Well, I am the eternal skeptic. From my point of view, all of this assumes quite a bit. First, it assumes that the FRBR structure of entities, etc. are necessary to achieve the FRBR user tasks. Second, that the FRBR user tasks provide what the public *really* wants. Third, that in order to enter the linked data/semantic web/whatever-people-call-it-today universe, you need FRBR. And fourth, that the linked data universe itself is something that the public *really* wants. Therefore, to get into this lane, we have to adopt RDA. None of this is logical to me.

I have mentioned several times that the FRBR user tasks provide nothing essentially new, and that catalogs today can achieve those user tasks right now. Perhaps it’s kind of a pain at the moment in some catalogs, but in Worldcat and other catalogs, it can be done now. With some programming magic, the public can very easily “find, identify, select, obtain: works, expressions, manifestations, items by their authors, titles, subjects”. The undeniable fact is, our catalogs provide FRBR capabilities right now, they just haven’t allowed it through keyword until relatively recently, but anyway, catalogs have always aimed to provide this kind of access.

Next, I have personally seen no evidence that for most people, it is vital for them to be able to do the FRBR user tasks, so calling them “user tasks” is a misnomer. Sure, some people want to do all of that occasionally, but this represents only a small percentage of the population, and on top of that, it is a small percentage of the total searches that small percentage makes. In fact, I have seen quite the contrary where people, including myself, have completely different needs other than those in FRBR. It seems only logical to ask: if the public really did want to find, identify, select, obtain: works, expressions, and so on and so on, then why do they overwhelmingly prefer tools such as Google where they can’t even begin to do any of that at all? You can’t even limit a search to a person’s name! And yet, people like it a lot.

Third, FRBR is also not needed to enter the linked data universe. All you need to do is open up your data in a decent format and link it. You don’t even have to have RDF which is incredibly complex and there are far simpler ways of doing it. But I admit that you cannot do it with MARC21/ISO2709 records that are shut away in databases.

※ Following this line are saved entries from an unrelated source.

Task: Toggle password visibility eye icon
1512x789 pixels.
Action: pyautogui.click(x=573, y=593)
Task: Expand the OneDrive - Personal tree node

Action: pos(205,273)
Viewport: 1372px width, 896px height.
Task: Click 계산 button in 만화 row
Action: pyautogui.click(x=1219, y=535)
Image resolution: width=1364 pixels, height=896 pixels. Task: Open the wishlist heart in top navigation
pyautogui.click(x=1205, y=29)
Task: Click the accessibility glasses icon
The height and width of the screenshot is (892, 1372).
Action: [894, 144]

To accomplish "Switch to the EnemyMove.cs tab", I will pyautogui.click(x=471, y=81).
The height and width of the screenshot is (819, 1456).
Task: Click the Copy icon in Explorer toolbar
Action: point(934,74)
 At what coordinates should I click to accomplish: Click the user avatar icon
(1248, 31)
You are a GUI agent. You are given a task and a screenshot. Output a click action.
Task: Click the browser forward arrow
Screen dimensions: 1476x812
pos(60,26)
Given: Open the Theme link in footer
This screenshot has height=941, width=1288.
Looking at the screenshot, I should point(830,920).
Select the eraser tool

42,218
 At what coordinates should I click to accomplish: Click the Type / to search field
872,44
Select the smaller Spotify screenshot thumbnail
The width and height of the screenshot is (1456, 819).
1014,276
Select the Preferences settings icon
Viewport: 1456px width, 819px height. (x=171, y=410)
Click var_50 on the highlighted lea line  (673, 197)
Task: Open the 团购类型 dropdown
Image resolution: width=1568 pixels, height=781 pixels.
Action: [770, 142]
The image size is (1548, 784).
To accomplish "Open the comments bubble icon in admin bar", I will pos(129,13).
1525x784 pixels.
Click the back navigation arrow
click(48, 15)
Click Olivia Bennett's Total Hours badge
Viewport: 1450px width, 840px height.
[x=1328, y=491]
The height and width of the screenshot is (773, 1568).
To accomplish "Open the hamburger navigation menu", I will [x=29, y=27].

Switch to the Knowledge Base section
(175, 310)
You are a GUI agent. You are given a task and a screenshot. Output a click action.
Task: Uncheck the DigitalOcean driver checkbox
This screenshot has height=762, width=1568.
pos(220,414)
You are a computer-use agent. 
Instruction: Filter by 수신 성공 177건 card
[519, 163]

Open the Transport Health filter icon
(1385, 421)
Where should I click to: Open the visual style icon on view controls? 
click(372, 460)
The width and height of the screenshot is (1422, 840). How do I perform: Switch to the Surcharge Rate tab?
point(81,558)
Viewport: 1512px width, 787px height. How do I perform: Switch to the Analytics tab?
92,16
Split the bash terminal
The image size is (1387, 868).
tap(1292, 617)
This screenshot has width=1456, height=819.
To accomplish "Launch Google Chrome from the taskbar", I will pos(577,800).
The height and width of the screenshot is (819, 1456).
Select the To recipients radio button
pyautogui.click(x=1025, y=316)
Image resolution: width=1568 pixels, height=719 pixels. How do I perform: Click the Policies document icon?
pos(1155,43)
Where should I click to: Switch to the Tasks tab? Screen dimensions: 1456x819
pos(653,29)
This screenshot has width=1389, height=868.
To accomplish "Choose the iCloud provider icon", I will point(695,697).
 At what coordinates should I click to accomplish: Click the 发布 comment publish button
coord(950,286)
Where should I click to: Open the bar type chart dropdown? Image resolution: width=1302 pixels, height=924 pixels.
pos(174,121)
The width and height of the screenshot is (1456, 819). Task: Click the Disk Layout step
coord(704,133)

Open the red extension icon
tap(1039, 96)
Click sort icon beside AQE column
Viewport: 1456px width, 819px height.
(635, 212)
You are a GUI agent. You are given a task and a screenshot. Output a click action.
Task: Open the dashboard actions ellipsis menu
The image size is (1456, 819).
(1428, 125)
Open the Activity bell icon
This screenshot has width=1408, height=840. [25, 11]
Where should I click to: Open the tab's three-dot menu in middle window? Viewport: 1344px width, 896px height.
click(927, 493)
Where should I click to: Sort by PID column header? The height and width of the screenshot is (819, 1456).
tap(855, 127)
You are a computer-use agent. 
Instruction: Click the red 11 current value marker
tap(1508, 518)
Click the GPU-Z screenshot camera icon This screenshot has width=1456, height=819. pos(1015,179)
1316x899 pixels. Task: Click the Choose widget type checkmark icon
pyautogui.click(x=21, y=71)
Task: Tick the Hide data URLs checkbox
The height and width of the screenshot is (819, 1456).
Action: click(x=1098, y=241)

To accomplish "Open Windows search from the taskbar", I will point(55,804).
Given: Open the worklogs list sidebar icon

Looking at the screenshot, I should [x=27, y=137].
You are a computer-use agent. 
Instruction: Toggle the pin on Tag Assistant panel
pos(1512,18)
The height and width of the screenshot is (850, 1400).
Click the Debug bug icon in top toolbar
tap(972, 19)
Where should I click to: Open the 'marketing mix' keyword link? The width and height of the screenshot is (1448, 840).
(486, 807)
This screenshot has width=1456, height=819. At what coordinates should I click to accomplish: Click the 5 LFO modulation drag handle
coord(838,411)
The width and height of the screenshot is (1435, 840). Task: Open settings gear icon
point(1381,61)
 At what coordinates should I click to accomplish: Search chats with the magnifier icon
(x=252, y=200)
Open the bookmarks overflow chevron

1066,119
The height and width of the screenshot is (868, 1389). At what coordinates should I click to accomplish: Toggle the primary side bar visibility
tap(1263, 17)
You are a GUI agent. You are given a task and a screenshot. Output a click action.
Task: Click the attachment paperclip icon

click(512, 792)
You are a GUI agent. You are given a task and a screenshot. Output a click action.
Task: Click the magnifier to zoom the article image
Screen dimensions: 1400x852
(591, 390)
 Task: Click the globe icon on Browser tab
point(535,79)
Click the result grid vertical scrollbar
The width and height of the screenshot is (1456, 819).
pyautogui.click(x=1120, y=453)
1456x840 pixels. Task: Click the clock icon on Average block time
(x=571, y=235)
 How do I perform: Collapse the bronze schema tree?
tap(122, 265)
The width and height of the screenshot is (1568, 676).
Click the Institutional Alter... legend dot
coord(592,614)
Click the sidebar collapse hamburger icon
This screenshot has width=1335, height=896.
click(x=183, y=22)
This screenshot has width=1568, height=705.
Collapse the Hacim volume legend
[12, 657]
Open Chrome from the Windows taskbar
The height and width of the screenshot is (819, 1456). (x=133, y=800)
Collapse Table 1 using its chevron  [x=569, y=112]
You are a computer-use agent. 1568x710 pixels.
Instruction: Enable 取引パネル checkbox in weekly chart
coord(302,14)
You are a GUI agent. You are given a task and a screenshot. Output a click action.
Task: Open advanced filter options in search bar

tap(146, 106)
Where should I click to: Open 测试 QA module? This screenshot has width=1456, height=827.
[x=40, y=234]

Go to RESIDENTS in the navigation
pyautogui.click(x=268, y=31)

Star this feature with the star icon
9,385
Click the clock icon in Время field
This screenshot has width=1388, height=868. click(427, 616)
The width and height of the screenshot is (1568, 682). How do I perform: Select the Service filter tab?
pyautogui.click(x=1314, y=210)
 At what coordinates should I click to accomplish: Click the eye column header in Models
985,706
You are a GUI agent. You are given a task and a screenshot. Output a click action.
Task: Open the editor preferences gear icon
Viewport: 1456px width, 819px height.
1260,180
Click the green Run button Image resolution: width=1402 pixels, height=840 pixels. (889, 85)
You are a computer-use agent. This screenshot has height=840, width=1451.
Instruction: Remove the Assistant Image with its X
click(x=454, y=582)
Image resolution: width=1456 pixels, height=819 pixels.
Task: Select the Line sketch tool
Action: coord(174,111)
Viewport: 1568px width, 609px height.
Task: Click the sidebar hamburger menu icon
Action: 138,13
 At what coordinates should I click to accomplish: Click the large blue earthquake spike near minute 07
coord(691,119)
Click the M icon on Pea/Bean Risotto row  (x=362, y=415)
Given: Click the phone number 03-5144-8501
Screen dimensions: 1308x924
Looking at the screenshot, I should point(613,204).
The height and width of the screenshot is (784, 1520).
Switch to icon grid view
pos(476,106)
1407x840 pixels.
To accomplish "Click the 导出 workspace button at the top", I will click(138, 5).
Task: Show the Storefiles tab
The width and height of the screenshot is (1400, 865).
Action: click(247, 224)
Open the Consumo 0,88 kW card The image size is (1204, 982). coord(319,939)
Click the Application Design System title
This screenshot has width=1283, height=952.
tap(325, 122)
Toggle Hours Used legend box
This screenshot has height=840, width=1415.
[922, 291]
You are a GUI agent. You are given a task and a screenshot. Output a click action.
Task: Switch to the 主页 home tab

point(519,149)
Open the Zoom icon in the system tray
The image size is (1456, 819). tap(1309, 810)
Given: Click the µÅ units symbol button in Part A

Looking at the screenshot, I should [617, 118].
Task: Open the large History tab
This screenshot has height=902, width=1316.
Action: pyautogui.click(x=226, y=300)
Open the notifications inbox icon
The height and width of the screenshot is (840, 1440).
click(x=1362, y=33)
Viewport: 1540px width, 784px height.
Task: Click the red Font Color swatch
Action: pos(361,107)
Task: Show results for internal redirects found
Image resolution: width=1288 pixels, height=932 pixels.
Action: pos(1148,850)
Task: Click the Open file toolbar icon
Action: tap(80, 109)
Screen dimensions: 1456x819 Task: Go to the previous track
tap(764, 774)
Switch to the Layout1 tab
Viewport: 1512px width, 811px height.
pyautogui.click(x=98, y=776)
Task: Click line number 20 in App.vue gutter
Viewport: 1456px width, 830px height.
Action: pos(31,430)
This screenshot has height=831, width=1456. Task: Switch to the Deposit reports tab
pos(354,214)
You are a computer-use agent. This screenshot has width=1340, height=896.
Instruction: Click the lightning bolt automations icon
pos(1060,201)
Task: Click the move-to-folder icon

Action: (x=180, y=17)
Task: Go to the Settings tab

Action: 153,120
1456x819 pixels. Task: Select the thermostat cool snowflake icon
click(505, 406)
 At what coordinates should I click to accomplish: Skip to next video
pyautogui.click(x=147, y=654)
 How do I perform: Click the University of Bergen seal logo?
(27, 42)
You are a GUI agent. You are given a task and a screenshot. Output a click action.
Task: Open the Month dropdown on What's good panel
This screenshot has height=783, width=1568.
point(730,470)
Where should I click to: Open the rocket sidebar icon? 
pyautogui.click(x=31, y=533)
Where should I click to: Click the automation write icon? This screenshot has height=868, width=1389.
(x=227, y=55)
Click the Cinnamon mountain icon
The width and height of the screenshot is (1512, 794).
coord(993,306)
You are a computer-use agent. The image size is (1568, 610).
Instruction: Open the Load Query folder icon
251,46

Finally, there is an unspoken assumption that the public wants the linked data universe, and that when everything is linked, something wonderful will happen, although it is unclear exactly what that something wonderful is. Nevertheless, the Holy Grail for information developers is “Linked Data”. And yet, I have never seen any research that shows this is what the public wants at all. Of course, it would be really difficult to do research on “linked data” because it barely exists as yet, but once again, we are left with promises of a radiant future without any evidence that it is what anyone wants. All that we have left is sheer faith that this future state will be a major advance, but I lost my faith quite some time back.

I think that FRBR does not envision anything new and to follow your analogy, merely seeks to impose a 2D universe onto a 3D universe that we still barely understand. Some parts can be salvaged from our 2D universe, but we must find new paths forward or risk being left further and further behind.